Pending before the court is a motion to dismiss filed by defendant United Airlines, Inc. ("United"). Dkt. 15. After considering the motion, response, reply, and applicable law, the court is of the opinion that United's motion should be GRANTED.
This is a breach of contract case relating to United's "Low Fare Guarantee." Dkt. 1. Plaintiff Scott Coulier purchased three one-way tickets on United Airlines from United's website, united.com, on January 26, 2014. Dkt. 1. He asserts that he was aware, at the time, that United had a Low Fare Guarantee, and he thus assumed that cheaper tickets were not available for any of the tickets he purchased. Id. Coulier claims that he realized after purchasing the three tickets together that he could have purchased the same tickets separately for less on united.com. Id. Coulier contends that when consumers purchase tickets as a group on united.com, if there are not enough tickets available in the lowest available class of fares, then the price for each ticket will be increased to the next available fare category, and the lower fare category will disappear from united.com and all other websites selling United tickets. Id. For instance, if a consumer wishes to purchase three tickets at the lowest price and the only seats available on the plane are two seats at $100 each and five seats at $150 each, if the consumer buys three tickets separately on united.com before any other consumers take the $100 fares, the consumer will be able to purchase three tickets for $350 (two at $100 and one at $150). There would be four seats still available that cost $150 each. No seats costing $100 would be left. If the consumer instead buys the three tickets together, according to Coulier, rather than charging only $100 for the first two seats, United increases the two available $100 seats to $150 and sells all three seats at $150 each. The three seats purchased together thus cost $450 ($150 times 3). The $100 fares disappear altogether, and there are still, just as in the scenario in which the consumer bought the seats in separate transactions, four seats left at $150 each.

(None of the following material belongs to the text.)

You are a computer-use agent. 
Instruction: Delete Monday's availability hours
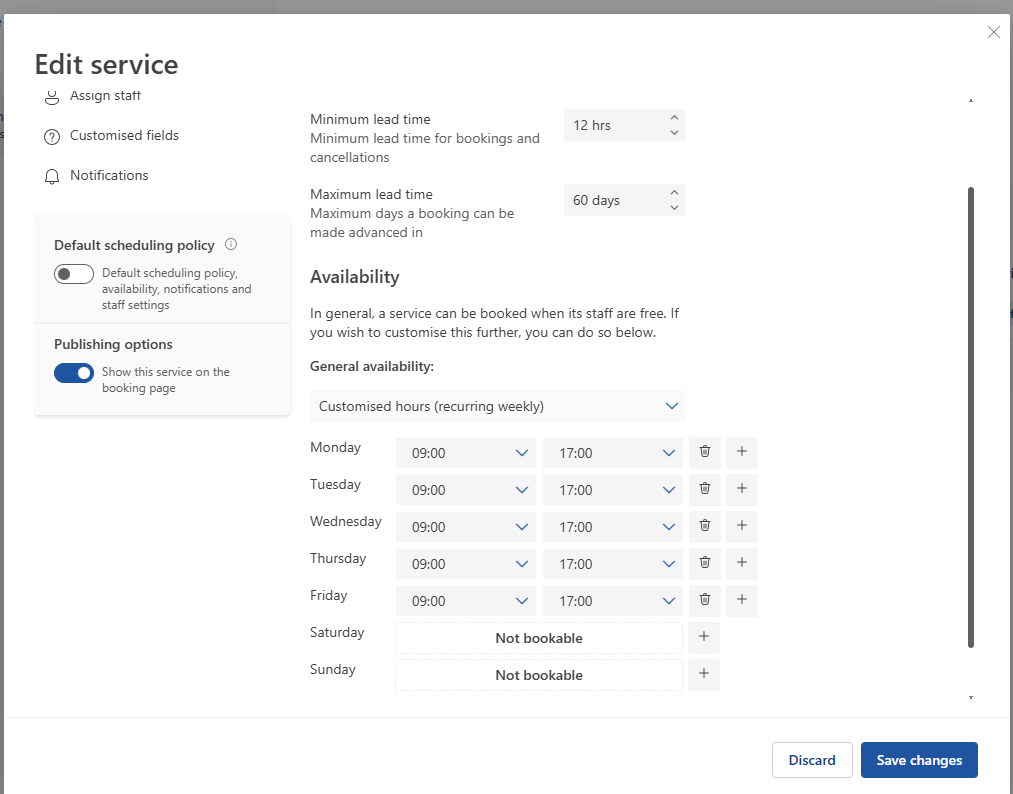click(x=705, y=452)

The Low Fare Guarantee advertised on united.com states:
Id. The terms and conditions of the Low Price Guarantee state:
Id.
Coulier contends that he purchased the tickets on united.com, as required by the Low Price Guarantee. Id. He was, however, unable to prove that there was a lower published price online because, contemporaneously with selling a given ticket at the next-highest fare category when it the ticket is sold in a group, United replaces the allotment of lower fares with more expensive fares, resulting in the elimination of any available lower fares. Id. Coulier asserts that this made it impossible for him to locate the less expensive fares after he completed his purchase and it was impossible for any United representative to find the lower fares on a publicly accessible Internet site. Id.
Coulier filed this lawsuit against United on behalf of himself and similarly situated individuals on January 21, 2015. Id. He asserts only one cause of action: breach of contract. Id. Coulier contends that the Low Fare Guarantee becomes part of the consumer's ticket contract with United as soon as the consumer purchases a ticket on united.com and that United breached the contract by failing to provide the lowest price per ticket when tickets were purchased as a group. Id.
United moves to dismiss Coulier's claim. Dkt. 15. United argues that Coulier did not perform the terms and conditions of the Low Fare Guarantee, which require Coulier to find a fare on a different website for the exact same travel itinerary that is at least $10 less than the fare he paid on united.com and file a claim with United by midnight on the date of purchase. Dkt. 15-1. United additionally argues that Coulier's claim is preempted by the Airline Deregulation Act of 1978 ("ADA"), 49 U.S.C. §§ 40101, et seq., because Collier attempts to add an obligation that United did not voluntarily undertake in its Low Fare Guarantee. Id.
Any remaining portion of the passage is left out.